LVC Music Students Get Rare Access to Grammy-Winner Clay Cook of Zac Brown Band

LVC music business students talk with Clay Cook of the Zac Brown Band.

Imagine chatting with a Grammy-winning musician on just the second day of classes. That’s the incredible opportunity LVC’s Music Business students recently experienced.

Through instructor Carl Bahner’s industry connections, students virtually met with Clay Cook, guitarist of the Zac Brown Band and former songwriting partner of John Mayer. Cook shared invaluable insights about teamwork, fulfilling your passion, and building career longevity.

“Clay showed the students the importance of taking calculated risks and developing the ‘soft skills’ of being a great collaborator,” said Bahner, an adjunct instructor in music and 2007 LVC graduate. “That’s something he’s seen ring true in all areas of the music industry, not just as an artist. I’m so glad the students could hear that straight from Clay himself.”

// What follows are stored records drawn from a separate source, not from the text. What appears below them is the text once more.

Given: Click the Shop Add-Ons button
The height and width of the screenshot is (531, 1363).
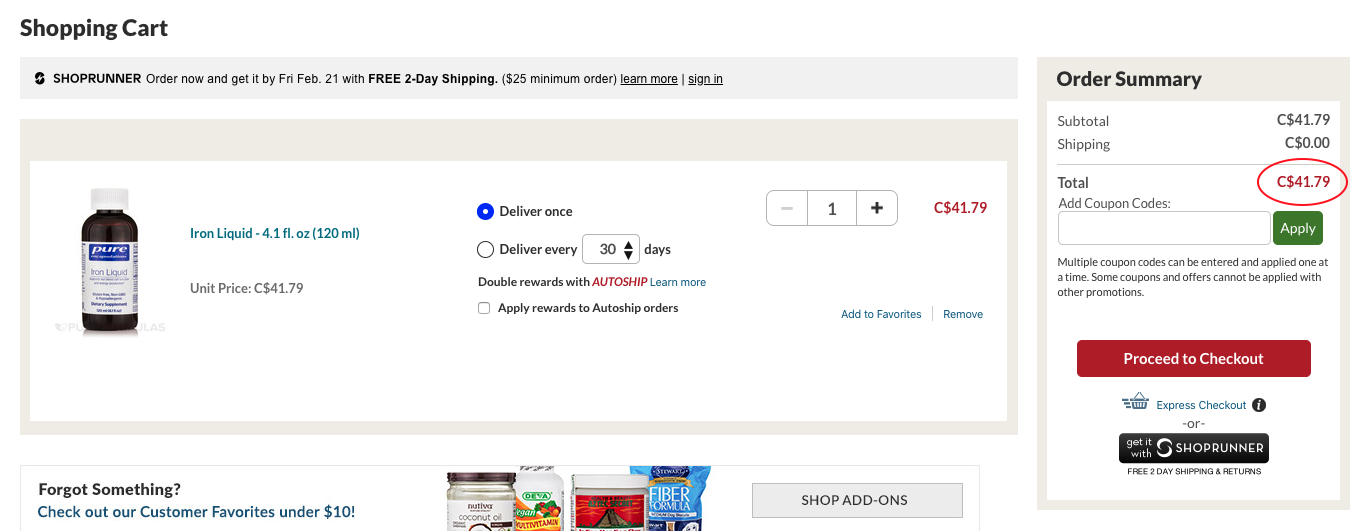Looking at the screenshot, I should tap(857, 500).
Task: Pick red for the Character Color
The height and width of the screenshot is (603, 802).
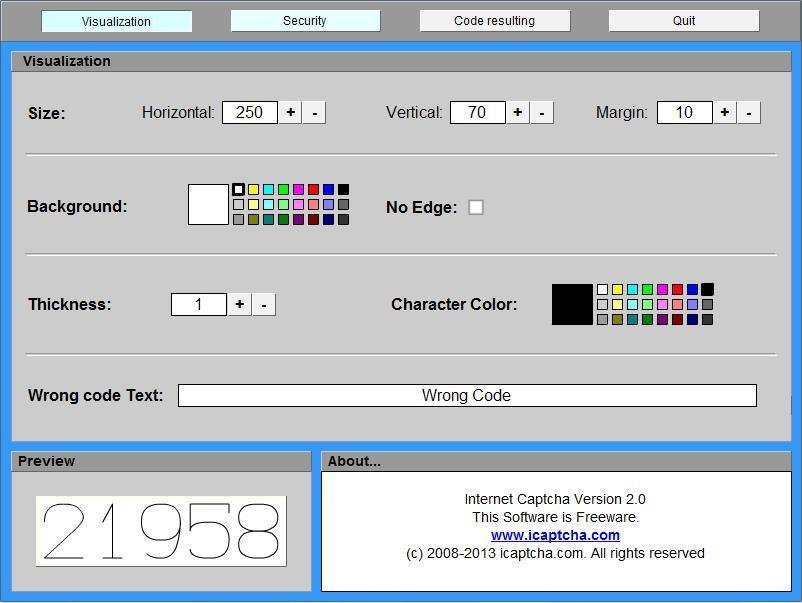Action: (x=677, y=289)
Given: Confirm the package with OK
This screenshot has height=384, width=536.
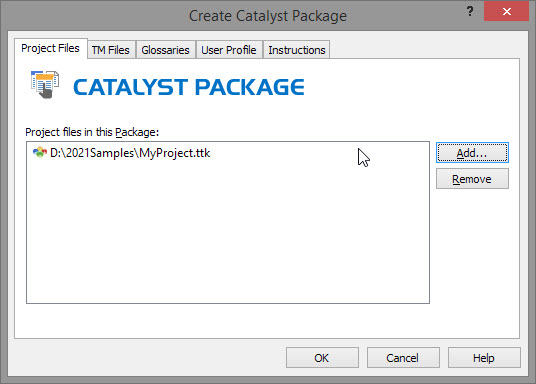Looking at the screenshot, I should [x=322, y=358].
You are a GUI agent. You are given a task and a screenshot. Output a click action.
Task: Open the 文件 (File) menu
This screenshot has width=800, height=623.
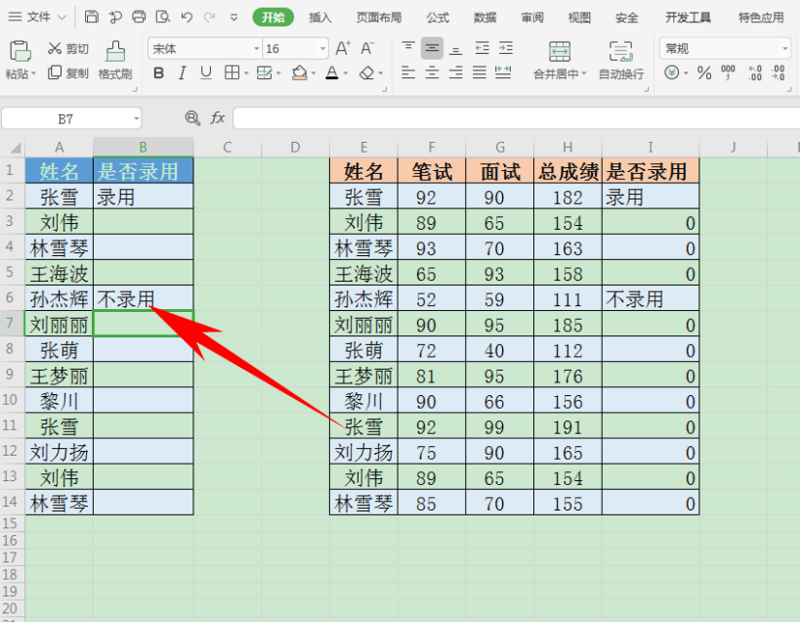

Music major Aaron Rudderow ’25 is one of the eight students in the class and took Cook’s words to heart.

“Clay spoke about how he got his start and covered many topics from writing music to working with artists as part of the band. One thing that specifically resonated with me was when he said, ‘Don’t wait for inspiration to come to you, go and find it.’ As a composer that experiences writer’s block all of the time, this changed my mindset and I’ve since been able to write more fluently with meaning and emotion behind every note,” said Rudderow.

Just a few weeks later, students met with Matthew Rifino, a broadcast mixer for The Today Show, who also boasts five Emmy awards for work on a Lady Gaga live performance and the 2012 Olympics.

Additional guests have included professionals in “traditional” music industry jobs like music producers, touring musicians, managers, and booking agents. Other guests work on artificial intelligence for audio, in music software development, live-streaming, and social media marketing for artists.

“It’s a constantly evolving industry with career opportunities that most people don’t even know exist,” said Bahner.

Terra Steigerwalt ’25, an Audio and Music Production major, plans to enter the music industry after college and values the connections happening in the classroom.

“Their experiences and advice help me as a student to bridge the gap between academic book knowledge and the real-world insights of the industry,” said Steigerwalt. “Through the direct interaction I have obtained practical knowledge, enhanced my career understanding, and been inspired to make intelligent decisions as I begin my music industry career.”